How to use Jupyter notebooks on Grex?

Jupyter on Grex#

Jupyter is a Web-interface aimed to support interactive data science and scientific computing. Jupyter supports several dynamic languages, most notably Python, R and Julia. Jupyter offers a metaphor of “computational document” that combines code, data and visualizations, and can be published or shared with collaborators.

Jupyter can be used either as a simple, individual notebook or as a multi-user Web server/Interactive Development Environment (IDE), such as JupyterHub/JupyterLab. The JupyterHub servers can use a variety of computational back-end configurations: from free-for-all shared workstation to job spawning interfaces to HPC schedulers like SLURM or container workflow systems like Kubernetes.

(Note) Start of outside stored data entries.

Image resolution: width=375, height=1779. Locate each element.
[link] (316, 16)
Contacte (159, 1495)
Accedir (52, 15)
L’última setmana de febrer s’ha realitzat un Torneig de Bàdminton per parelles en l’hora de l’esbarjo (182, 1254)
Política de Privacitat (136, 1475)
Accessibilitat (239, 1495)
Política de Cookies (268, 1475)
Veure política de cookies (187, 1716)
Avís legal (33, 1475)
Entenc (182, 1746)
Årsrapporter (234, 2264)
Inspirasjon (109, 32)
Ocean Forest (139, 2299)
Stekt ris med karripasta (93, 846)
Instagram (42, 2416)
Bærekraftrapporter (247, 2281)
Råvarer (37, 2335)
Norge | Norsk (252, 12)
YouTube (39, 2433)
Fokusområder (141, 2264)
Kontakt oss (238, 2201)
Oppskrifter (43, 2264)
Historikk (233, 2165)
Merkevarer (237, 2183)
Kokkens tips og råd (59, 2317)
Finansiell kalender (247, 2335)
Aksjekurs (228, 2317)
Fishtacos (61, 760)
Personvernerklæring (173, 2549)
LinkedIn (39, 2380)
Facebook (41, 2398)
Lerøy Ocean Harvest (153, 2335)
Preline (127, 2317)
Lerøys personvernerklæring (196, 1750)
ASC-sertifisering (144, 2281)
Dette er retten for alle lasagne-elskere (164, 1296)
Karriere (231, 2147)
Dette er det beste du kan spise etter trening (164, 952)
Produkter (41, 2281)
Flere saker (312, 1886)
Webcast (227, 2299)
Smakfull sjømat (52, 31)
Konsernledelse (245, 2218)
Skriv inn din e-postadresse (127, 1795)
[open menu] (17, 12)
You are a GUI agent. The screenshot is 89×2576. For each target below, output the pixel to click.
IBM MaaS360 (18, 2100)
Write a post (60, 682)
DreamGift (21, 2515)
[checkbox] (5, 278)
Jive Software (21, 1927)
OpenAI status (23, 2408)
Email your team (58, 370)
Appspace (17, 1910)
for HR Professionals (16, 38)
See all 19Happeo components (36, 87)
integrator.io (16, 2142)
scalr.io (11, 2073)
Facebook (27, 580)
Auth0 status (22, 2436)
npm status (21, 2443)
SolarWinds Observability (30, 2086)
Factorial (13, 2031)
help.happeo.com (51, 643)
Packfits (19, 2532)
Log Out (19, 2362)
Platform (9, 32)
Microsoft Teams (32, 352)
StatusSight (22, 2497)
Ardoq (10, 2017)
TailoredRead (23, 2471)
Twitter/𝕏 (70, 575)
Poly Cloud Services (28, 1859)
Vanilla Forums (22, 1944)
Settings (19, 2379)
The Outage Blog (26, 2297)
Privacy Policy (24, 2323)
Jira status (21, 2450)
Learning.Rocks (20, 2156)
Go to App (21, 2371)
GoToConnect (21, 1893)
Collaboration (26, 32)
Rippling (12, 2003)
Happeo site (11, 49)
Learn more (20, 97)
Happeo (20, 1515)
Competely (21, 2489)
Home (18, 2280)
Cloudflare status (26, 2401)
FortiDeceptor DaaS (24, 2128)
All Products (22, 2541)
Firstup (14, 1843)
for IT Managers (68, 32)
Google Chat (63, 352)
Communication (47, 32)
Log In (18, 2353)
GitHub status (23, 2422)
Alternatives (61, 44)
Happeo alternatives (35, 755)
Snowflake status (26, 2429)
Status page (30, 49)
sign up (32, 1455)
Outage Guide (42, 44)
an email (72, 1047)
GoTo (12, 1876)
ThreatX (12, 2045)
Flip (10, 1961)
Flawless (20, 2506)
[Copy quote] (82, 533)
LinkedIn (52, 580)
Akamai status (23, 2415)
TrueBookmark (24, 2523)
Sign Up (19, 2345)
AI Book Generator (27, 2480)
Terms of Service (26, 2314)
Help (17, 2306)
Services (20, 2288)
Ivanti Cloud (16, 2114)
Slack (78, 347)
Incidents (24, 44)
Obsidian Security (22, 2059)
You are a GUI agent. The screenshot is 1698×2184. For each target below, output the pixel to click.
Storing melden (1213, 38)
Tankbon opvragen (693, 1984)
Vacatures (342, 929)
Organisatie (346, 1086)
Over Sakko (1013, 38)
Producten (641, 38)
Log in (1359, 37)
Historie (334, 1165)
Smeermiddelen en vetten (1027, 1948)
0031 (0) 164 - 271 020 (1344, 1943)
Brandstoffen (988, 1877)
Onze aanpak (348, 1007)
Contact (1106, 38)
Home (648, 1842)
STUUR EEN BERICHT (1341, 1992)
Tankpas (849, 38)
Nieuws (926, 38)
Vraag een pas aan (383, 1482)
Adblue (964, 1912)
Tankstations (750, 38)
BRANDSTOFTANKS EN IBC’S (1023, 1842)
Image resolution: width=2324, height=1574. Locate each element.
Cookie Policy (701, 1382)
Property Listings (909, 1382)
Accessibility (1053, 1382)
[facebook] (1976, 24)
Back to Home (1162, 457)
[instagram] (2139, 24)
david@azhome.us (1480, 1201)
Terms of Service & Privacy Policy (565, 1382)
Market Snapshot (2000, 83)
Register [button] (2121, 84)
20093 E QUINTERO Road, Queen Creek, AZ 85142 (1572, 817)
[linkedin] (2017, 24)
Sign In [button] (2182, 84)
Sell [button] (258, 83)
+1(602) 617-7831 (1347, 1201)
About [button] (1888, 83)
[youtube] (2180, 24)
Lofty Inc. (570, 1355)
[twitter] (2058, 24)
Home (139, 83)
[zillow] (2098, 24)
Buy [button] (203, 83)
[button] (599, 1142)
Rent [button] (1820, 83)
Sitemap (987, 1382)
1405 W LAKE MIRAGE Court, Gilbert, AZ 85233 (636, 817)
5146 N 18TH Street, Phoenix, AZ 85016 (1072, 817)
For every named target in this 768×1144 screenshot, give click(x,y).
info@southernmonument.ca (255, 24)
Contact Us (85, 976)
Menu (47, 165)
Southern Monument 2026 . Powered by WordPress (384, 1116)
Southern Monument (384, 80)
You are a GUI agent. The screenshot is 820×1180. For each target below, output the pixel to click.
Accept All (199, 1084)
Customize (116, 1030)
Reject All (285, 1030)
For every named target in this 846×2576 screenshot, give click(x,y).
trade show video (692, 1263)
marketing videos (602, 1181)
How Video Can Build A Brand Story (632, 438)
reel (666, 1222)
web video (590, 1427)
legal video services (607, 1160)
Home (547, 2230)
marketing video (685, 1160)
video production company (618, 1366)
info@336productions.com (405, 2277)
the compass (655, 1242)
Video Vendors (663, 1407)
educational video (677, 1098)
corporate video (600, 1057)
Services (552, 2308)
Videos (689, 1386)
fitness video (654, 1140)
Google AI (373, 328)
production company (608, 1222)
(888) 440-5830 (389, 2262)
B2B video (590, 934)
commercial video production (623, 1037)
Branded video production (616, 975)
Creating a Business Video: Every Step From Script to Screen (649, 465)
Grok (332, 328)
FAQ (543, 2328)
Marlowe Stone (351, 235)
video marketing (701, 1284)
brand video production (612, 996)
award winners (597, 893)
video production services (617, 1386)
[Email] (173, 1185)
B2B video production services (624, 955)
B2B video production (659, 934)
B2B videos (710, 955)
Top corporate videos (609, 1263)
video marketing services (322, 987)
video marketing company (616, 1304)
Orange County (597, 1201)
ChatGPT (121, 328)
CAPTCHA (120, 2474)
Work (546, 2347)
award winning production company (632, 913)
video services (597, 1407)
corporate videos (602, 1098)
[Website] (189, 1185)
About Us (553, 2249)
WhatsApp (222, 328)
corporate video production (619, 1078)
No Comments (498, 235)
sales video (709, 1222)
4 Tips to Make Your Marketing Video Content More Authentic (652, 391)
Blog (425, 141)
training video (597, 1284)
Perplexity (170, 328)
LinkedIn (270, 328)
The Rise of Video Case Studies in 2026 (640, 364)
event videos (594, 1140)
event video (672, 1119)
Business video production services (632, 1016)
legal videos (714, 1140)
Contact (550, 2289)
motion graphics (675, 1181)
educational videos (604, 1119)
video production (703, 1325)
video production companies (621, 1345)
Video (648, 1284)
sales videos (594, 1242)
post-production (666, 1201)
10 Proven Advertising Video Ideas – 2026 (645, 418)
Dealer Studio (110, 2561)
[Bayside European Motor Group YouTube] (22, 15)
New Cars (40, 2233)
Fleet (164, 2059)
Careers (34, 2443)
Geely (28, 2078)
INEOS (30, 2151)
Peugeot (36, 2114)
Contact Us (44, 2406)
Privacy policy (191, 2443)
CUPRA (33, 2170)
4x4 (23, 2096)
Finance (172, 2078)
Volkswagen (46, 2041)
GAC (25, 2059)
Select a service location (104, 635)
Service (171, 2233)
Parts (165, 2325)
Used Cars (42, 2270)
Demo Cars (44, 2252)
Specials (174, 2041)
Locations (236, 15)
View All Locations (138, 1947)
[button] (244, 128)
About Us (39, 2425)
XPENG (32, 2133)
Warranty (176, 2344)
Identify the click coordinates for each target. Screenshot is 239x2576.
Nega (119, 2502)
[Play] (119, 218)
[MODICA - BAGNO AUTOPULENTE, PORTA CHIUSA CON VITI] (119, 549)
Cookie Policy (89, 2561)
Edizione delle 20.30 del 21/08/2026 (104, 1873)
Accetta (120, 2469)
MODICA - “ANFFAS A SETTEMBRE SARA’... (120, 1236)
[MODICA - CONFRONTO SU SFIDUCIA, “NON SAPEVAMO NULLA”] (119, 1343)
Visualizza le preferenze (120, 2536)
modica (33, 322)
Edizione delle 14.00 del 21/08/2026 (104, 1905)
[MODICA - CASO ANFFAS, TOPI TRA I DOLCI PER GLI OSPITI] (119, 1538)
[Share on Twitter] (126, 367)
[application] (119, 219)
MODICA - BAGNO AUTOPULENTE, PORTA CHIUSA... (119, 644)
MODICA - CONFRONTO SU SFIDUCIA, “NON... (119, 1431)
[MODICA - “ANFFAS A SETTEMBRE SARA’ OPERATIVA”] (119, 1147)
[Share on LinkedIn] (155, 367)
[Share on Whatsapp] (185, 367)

This page lists examples of several ways of accessing jupyter.

Using notebooks via Grex OOD Web Portal#

Grex provides Jupyter Notebooks and/or JupyterLab as an OpenOnDemand dashboard application. This is much more convenient than handling SSH tunnels for Jupyter manually. The servers will run as a batch job on Grex compute nodes, so as usual, a choice of SLURM partition will be needed.

There is more than one versions of the OOD app, one for the local Grex software environment with a GCC toolchain, and another for the Alliance/ComputeCanada environment with the StdEnv/2023 environment. The later is less polished for Grex. In particular, Rstudio and Desktop Launcher links there will not work. It is better to use OOD’s standalone Rstudio and Desktop Apps instead of launching them from JupyterLab.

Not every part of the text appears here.